Rogers also is focusing on enabling humans to train robots to navigate on the types of terrain humans prefer the robot to operate. This learning by demonstration piece is the key to having the robot handle whatever type of battlefield it might encounter.
The roboticists are using a deep-learning-based terrain classification mechanism that was built by academic partner Carnegie Mellon University. The mechanism generates semantic labels for terrain for robot understanding. “Basically, we’re trying to find out where is the road or different types of surfaces, vegetation or buildings—any sort of thing that might exist in the field of view of the robot,” Rogers shares. “We try and label it at every pixel. Each pixel in the camera image will pick up a label from this classifier. And then we take the output from that classifier and project it into the ground representation, so the robot can think about what the appearance is. And it can take into account what it can see and generate a sort of ground-based map of where these different types of terrain exist in the environment.”
When they tested the platform at Camp Lejeune this summer, the humans interacting with the robot gave it training examples on how to drive in some desired manner. “We can teach the robot certain behaviors that can be used in theater for example,” Stump says, noting that at Camp Lejeune they trained the robot to follow certain roadways. The humans started by driving the robot on short training examples. From that little piece of training data, the robot can generalize that it should drive on the roads and not drive onto the grass or through the trees.
The learning from demonstration piece is “fantastic,” Stump states. Because a soldier may have a specific way they want the robot to operate, and they cannot necessarily explain it to the robot through equations or by programming it, but they can show the robot.

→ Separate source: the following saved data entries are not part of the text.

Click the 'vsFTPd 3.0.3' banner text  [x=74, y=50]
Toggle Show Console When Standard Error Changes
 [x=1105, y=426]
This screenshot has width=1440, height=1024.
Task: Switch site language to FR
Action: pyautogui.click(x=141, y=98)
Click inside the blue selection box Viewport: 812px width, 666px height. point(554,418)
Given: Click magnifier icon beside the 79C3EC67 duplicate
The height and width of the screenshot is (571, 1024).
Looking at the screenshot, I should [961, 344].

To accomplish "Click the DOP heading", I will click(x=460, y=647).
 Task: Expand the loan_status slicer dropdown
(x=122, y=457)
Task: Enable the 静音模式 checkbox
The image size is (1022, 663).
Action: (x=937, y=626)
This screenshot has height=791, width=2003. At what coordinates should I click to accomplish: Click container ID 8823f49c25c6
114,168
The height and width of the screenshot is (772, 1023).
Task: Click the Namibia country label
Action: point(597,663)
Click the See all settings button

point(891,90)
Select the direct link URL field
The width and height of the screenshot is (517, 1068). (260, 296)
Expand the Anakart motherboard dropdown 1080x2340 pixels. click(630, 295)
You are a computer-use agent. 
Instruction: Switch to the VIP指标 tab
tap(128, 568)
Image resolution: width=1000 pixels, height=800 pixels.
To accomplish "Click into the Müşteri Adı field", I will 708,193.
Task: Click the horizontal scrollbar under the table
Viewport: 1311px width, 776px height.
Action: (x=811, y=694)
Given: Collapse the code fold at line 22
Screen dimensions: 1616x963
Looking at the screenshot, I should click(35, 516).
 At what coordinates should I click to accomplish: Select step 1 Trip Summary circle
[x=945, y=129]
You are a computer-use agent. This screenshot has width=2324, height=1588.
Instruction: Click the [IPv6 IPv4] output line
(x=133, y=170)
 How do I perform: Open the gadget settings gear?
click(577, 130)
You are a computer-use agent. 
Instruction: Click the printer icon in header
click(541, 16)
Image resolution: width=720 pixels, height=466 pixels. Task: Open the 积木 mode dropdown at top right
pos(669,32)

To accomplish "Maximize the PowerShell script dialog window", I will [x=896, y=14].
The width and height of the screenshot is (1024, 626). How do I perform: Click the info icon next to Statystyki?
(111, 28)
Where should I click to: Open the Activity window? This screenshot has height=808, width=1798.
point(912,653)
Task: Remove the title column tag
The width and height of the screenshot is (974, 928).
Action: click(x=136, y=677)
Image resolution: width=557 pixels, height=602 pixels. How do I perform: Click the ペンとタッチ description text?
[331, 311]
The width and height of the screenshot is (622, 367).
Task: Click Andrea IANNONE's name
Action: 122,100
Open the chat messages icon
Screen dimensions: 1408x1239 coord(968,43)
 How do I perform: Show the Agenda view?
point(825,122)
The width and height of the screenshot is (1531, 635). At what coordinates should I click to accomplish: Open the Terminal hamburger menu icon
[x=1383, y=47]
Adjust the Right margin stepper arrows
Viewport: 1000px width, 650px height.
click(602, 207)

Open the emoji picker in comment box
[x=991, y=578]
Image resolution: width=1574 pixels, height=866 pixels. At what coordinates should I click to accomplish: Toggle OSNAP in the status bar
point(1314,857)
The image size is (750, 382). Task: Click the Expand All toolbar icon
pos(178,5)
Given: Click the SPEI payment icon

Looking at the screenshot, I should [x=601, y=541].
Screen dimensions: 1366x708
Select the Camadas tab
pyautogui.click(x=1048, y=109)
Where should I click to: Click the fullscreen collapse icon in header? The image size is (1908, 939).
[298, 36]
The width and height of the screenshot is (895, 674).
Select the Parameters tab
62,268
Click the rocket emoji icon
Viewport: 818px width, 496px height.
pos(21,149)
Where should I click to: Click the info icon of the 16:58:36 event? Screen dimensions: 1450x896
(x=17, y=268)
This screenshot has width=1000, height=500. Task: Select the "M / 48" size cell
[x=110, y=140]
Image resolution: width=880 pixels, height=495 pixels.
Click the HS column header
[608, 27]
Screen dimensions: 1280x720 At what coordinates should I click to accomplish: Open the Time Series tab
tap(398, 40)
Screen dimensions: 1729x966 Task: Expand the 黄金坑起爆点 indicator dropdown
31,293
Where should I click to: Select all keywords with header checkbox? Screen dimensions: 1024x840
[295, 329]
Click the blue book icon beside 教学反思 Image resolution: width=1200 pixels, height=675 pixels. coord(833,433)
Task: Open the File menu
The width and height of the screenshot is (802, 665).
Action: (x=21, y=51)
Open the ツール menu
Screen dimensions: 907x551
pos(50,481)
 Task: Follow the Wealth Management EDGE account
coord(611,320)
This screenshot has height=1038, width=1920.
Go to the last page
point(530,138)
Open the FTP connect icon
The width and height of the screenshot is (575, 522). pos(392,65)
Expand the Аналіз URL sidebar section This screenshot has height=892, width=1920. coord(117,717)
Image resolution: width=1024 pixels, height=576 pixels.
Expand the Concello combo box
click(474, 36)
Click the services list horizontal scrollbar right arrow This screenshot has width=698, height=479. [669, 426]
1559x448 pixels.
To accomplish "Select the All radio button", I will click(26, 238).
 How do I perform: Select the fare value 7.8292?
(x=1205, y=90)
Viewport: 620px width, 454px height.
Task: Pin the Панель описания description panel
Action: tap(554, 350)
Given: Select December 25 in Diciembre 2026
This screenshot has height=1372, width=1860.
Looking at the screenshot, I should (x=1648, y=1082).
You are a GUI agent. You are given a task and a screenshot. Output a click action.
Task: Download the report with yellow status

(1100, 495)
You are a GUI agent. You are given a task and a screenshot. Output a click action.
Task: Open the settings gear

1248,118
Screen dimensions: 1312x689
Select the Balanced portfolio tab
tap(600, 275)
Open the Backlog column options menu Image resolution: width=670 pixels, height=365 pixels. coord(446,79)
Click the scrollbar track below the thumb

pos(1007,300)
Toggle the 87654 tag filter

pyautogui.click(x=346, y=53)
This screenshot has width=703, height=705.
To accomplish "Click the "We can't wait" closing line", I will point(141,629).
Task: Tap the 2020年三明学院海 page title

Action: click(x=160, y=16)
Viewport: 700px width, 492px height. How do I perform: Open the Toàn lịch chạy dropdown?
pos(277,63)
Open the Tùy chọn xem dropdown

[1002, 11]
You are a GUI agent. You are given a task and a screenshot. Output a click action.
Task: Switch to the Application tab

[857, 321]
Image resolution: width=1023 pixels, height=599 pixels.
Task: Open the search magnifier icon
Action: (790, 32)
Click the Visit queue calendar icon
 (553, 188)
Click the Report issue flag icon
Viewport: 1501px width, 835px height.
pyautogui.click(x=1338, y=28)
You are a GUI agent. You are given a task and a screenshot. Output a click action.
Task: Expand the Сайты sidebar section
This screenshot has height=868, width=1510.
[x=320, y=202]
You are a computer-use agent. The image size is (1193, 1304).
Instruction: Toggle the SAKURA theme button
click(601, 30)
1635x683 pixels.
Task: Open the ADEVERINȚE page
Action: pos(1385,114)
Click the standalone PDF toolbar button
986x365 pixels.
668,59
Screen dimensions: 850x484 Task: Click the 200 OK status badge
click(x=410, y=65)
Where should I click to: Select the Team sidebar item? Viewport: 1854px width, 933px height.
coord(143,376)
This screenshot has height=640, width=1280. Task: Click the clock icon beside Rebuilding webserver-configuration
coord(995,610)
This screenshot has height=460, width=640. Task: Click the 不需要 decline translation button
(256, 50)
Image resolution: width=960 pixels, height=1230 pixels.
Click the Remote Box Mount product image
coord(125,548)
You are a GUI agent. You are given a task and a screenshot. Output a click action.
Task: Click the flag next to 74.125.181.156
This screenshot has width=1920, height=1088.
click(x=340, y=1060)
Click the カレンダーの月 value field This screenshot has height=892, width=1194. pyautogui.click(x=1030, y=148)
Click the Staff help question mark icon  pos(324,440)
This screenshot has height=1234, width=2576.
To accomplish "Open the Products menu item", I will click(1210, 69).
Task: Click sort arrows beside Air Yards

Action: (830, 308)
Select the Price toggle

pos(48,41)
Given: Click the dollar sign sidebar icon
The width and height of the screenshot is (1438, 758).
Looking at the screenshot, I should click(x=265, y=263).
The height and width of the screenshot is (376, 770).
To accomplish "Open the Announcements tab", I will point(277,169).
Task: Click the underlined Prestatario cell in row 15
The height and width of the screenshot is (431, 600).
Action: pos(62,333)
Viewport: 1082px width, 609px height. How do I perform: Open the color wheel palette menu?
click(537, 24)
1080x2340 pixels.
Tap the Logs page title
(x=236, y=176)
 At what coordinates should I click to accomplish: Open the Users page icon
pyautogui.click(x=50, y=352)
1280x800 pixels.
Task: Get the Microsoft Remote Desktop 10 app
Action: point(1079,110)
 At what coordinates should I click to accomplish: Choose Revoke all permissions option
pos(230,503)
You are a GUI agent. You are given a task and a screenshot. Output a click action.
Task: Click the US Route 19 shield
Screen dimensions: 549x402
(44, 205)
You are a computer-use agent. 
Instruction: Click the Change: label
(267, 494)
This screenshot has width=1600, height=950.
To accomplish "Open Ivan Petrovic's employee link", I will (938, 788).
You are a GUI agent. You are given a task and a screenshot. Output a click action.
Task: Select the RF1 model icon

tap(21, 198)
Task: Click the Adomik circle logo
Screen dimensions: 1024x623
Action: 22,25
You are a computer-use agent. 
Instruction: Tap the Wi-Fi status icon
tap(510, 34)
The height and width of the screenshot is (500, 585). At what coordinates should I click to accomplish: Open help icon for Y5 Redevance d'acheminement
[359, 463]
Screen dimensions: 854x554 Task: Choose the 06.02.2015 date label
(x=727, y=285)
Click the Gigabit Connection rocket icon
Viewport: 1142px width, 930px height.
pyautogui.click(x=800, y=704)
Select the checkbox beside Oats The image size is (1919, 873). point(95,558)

“And we’re thinking very operationally,” Rogers adds. “If the robot is fully trained, and we think it’s ready to go, and it’s working alongside soldiers in the field, and the soldier sees the robot do something that he doesn’t want it to do, the soldier can seize control of the robot through his teleoperation interface, then correct its behavior and move it back to where the soldier thinks the robot should be driving. And then the robot will actually learn from that.”